Durango has a number of media outlets, which include The Durango Herald, 99x Durango, The Point, KDGO, XRock 105.3, KDUR 91.9/93.9, Four Corners Broadcasting (KIQX 101.3, KRSJ 100.5, KKDC 93.3, and KKDC AM 930) and many others.

Infrastructure

Public Transportation
Durango is served by U.S. Highway 160 (the Old Spanish Trail), running east–west, and U.S. Highway 550, running north–south. Part of U.S. 550 offers high-speed access (primarily a 4-lane, divided highway) to Albuquerque, New Mexico. North of Durango, 550 is nicknamed the Million Dollar Highway, and is part of the scenic San Juan Skyway.

Durango is served by Durango–La Plata County Airport (IATA code: DRO), a major regional airport for southwestern Colorado, located near Ignacio, Colorado. The airport is serviced year-round by regional carriers Mesa Airlines (American Eagle), SkyWest Airlines (American Eagle and United Express), Republic Airways (United Express), and Envoy Air (American Eagle).

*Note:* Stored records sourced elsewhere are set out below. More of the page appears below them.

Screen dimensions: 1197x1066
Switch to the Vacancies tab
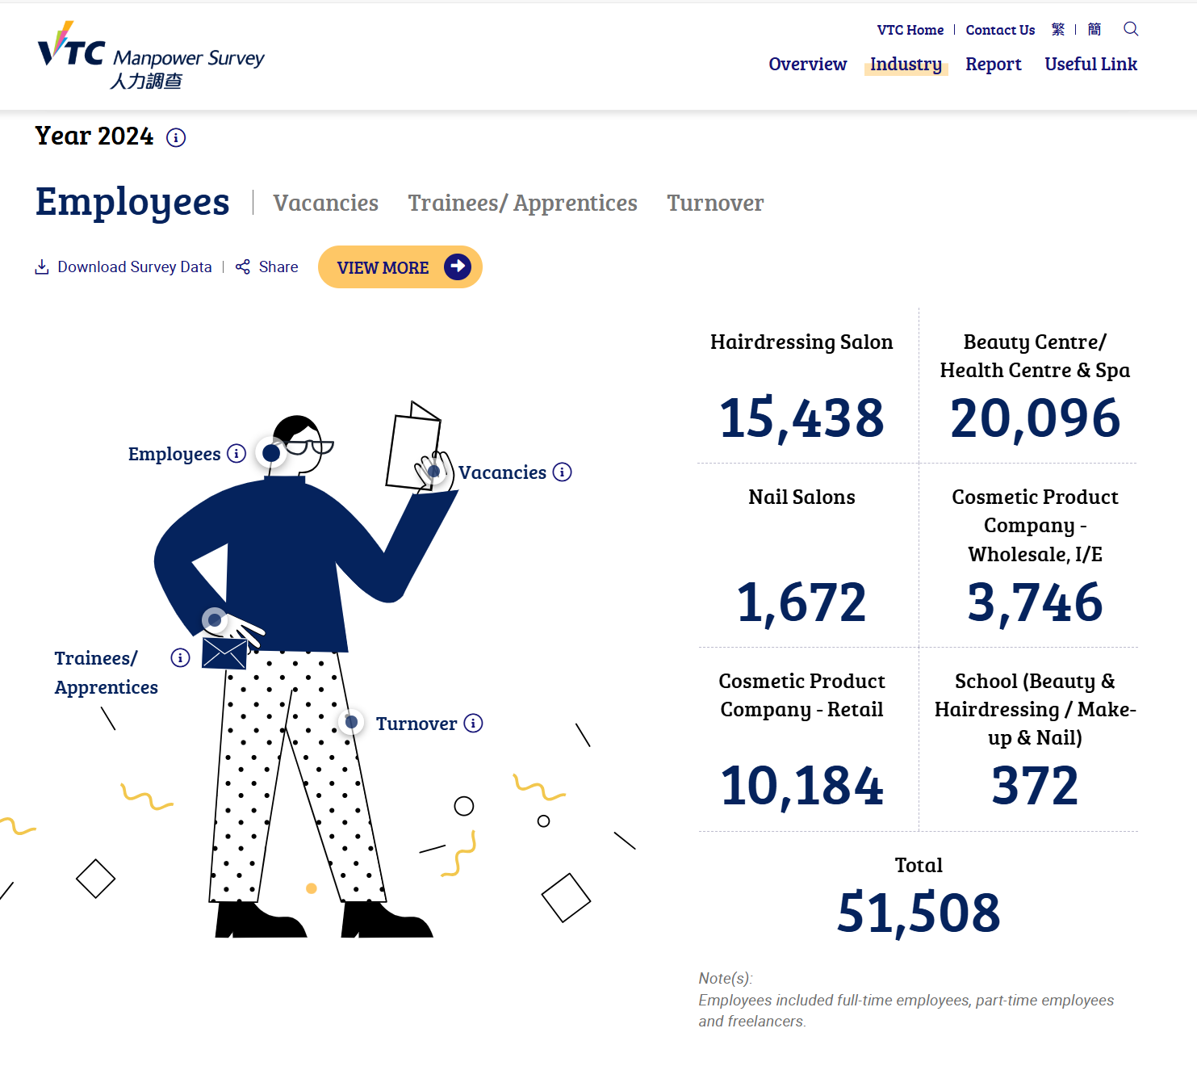click(x=325, y=203)
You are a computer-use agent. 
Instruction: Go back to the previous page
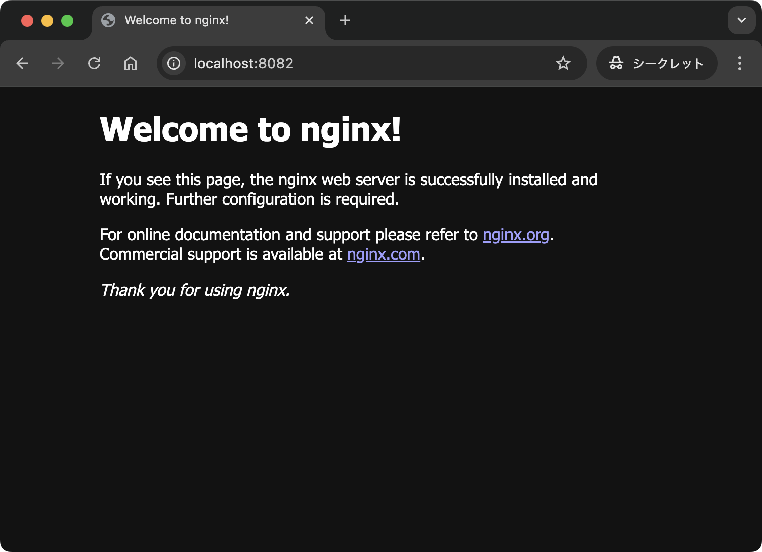pos(22,63)
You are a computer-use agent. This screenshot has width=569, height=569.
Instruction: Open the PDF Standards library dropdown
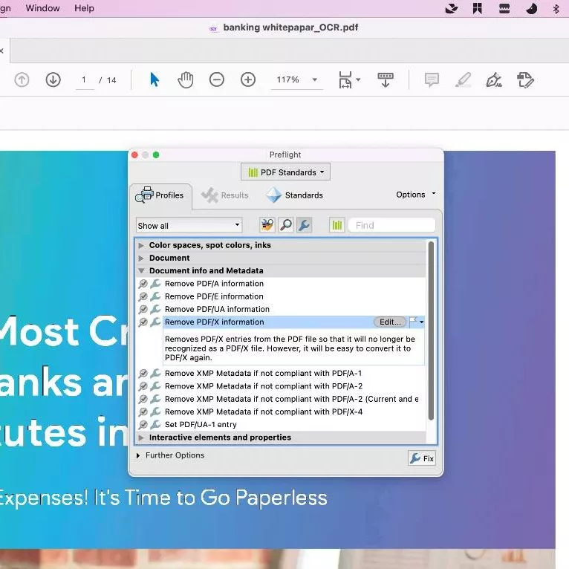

As of 2014, regional connecting hubs to DRO include Dallas/Fort Worth International Airport (DFW), Phoenix Sky Harbor International Airport (PHX), and Denver International Airport (DEN).

Durango Transit provides several loop bus routes in the community, including Fort Lewis College. Normal hours of operation are weekdays from 6:30 am to 6:30 pm. Ignacio Road Runner provides bus service to the nearby towns of Ignacio, Colorado and Bayfield, Colorado, with four trips daily on weekdays and one on Saturdays. Both services share the Durango Transit Center as a hub.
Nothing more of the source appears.